X-ray pin-up calendar. So now you've seen everything. These look real to me, which makes me worry a little bit about the radiation safety factor, and a little bit about the awkwardness that could result from a particularly dense stool.
I don't know what I want. Not in a "bleh, nothing makes me happy," way, but in a "things make me happy that I never expected to" way. With kinks, I've learned to never say never because I usually end up doing it later that week. And with people, I've learned never to be too sure about my "type" because someone totally different is about to say hi.

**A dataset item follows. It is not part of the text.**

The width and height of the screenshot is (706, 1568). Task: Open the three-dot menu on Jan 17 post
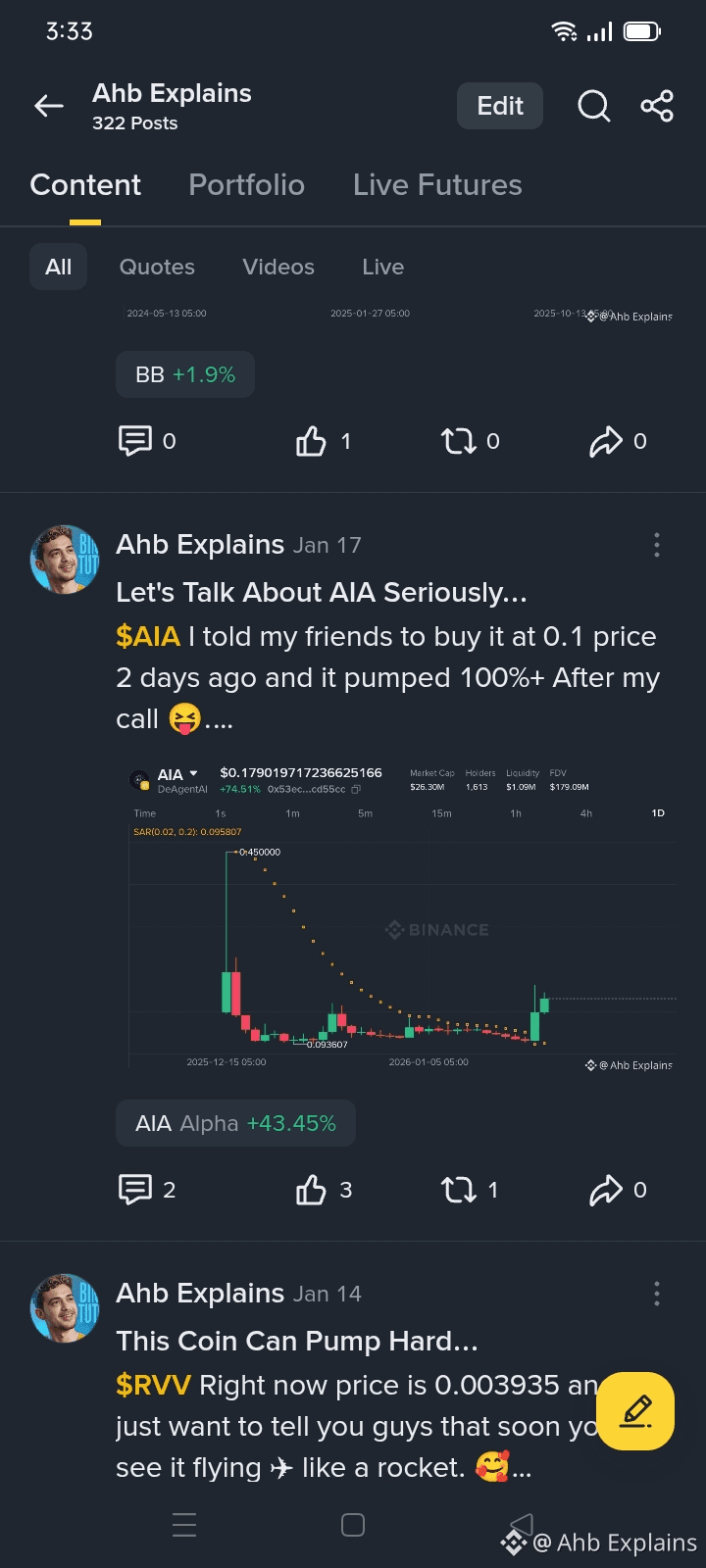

I also sometimes go through a cycle where I think that I'll just die without a guy and I'm doomed to be obsessed with him forever, and then about 24-72 hours later I'm completely cool with the whole situation. Not sour-grapes "he was an asshole anyway!" cool, just "well, I can take him or leave him and a lot is up to his own choices" cool.
I'm amazed how many grown adults play the "everything but intercourse" game as a way to signify that what they're doing with you--because it's casual, or kinky, or outside their primary relationship, or too soon in a relationship--isn't really sex. I respect the choice and I'll take what I can get, but... I really really really like intercourse, and I think that if I'm sucking your cock and you're wrist-deep in my vagina we're in no position to be saying "it doesn't count because we didn't have sex."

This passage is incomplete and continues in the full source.